While Fraser was working down the wild canyons of the great river which now bears his name, other fur traders were looking towards the Pacific Ocean. In 1810 John Jacob Astor, a New York merchant, who bought furs from the Nor'westers in Montreal for shipment to Germany, formed the Pacific Fur Company, and took into its service a number of the partners and servants of the North West Company. Some of these men were dispatched round the Horn in the Tonquin to the mouth of the Columbia; while another party went overland from Mackinaw and St Louis, following the trail of Lewis and Clark. One of the Nor'westers who entered Astor's service was Alexander Mackay, Mackenzie's companion on the journey to the coast; another was a brother of the Stuart who had accompanied Fraser through New Caledonia; and a third was a brother of the M'Dougall who commanded Fort M'Leod, the first fort built by the Nor'westers in New Caledonia.

In the light of subsequent developments, it is a matter for speculation whether these Nor'westers joined Astor purposely to overthrow his scheme in the interests of their old company; or were later bribed to desert him; or, as is most likely, simply grew dissatisfied with the inexperienced, blundering mismanagement of Astor's company, and reverted gladly to their old service. However that may have been, it is certain that the North-West Company did not fail to take notice of the plans that Astor had set afloat for the Pacific fur trade; for in a secret session of the partners, at Fort William on Lake Superior, 'it was decided in council that the Company should send to Columbia River, where the Americans had established Astoria, and that a party should proceed overland to the coast.'

It puzzled the Nor'westers to learn that the river Fraser had explored in 1808 was not the Columbia. Where, then, were the upper reaches of the great River of the West which Gray and Vancouver had reported? The company issued urgent instructions to its traders in the Far West to keep pushing up the North and South Saskatchewan, up the Red Deer, up the Bow, up the Athabaska, up the Smoky, up the Pembina, and to press over the mountains wherever any river led ocean wards through the passes. This duty of finding new passable ways to the sea was especially incumbent on the company's surveyor and astronomer, David Thompson. He was formerly of the Hudson's Bay Company, but had come over to the Nor'westers, and in their service had surveyed from the Assiniboine to the Missouri and from Lake Superior to the Saskatchewan.

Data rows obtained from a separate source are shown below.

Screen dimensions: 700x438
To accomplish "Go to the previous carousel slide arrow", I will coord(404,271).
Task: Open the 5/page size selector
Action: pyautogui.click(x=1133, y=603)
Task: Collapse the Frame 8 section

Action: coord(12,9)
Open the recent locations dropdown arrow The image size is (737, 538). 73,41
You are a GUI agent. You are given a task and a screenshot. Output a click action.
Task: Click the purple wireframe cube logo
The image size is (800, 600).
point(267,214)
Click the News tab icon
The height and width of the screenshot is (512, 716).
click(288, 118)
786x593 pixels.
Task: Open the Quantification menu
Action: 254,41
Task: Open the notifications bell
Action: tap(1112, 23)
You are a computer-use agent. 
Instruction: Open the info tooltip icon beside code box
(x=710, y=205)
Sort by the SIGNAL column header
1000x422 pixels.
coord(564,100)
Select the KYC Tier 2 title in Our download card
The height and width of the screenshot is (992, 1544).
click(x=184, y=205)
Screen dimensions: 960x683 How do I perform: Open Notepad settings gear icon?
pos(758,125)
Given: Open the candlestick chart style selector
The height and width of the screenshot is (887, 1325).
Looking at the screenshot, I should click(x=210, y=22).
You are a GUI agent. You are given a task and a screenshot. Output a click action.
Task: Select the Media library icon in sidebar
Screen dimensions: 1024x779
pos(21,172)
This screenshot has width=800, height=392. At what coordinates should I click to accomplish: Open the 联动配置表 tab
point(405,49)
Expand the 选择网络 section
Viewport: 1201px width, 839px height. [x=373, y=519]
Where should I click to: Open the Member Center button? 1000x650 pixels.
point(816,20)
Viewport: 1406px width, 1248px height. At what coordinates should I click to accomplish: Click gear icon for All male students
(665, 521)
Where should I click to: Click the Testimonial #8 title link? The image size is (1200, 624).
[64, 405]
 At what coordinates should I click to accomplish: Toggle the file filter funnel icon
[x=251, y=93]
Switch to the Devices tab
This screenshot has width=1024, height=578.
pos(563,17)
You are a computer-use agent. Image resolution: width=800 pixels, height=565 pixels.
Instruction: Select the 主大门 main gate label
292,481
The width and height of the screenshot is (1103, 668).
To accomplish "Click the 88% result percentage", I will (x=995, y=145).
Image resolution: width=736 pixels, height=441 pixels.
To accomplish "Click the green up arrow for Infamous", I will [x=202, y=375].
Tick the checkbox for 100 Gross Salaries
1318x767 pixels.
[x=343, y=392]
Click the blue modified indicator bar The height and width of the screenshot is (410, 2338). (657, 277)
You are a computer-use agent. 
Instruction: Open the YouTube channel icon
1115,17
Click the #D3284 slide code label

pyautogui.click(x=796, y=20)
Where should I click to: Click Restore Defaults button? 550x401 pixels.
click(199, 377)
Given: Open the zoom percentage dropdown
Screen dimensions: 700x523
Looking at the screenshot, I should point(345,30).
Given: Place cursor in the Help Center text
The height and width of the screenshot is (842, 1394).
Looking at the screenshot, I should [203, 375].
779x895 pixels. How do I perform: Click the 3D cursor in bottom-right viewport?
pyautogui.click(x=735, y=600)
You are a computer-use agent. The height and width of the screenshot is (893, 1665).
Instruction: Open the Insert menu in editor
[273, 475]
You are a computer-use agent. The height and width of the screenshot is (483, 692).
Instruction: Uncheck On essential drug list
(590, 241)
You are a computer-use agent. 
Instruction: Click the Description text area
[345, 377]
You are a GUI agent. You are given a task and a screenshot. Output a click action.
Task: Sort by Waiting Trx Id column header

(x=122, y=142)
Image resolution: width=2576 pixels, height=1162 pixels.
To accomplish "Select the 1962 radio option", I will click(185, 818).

Towards the spring of 1799 Thompson had been on the North Saskatchewan and had moved round the region of Lesser Slave Lake. That year, at Grand Portage, at the annual meeting of the traders of the North-West Company, he was ordered to begin a thorough exploration of the mountains; and the spring of 1800 saw him at Rocky Mountain House1, on the upper reaches of the North Saskatchewan above the junction of the Clearwater. Hitherto the Nor'westers had crossed the mountains by way of the Peace River. But Thompson was to explore a dozen new trails across the Great Divide. While four of his men crossed over to the Red Deer River and rafted or canoed down the South Saskatchewan, Thompson himself, with five French Canadians and two Indian guides, crossed the mountains to the Kootenay country. The Kootenay Indians were encamped on the Kootenay plains preparatory to their winter's hunt, and Thompson persuaded some of them to accompany him back over the mountains to Rocky Mountain House on the North Saskatchewan. This was the beginning of the trade between the Kootenays and white men. Probably from these Indians Thompson learned of the entrance to the Rockies by the beautiful clear mountain stream now named the Bow; and Duncan M'Gillivray, a leading partner, accompanied him south from Rocky Mountain House to the spot on the Bow where today the city of Calgary stands. It was on this trip that Nor'westers first met the Piegan Indians. From these horsemen of the plains the explorers learned that it was only a ten day journey overland to the Missouri. Snow was falling when the traders entered the Rockies at what is now the Gap, on the Canadian Pacific Railway. Inside the gateway to the rugged defile of forest and mountain the traders reveled in the sublime scenery of the Banff valley. At Banff, eastward of Cascade mountain, on the sheltered plain where Kootenays and Stonies used to camp, one can still find the circular mounds that mark a trading station of this era. Whether the white men discovered the beautiful blue tarn now known as Devil's Lake, or saw the Bow River falls, where tourists today fish away long summer afternoons, or dipped in the famous hot springs on the slope of Sulphur Mountain, we do not know. They could hardly have met and conversed with the Kootenays and Stonies without hearing about these attractions, which yearly drew Indian families to camp in the encircling mountains, while the men ranged afield to hunt.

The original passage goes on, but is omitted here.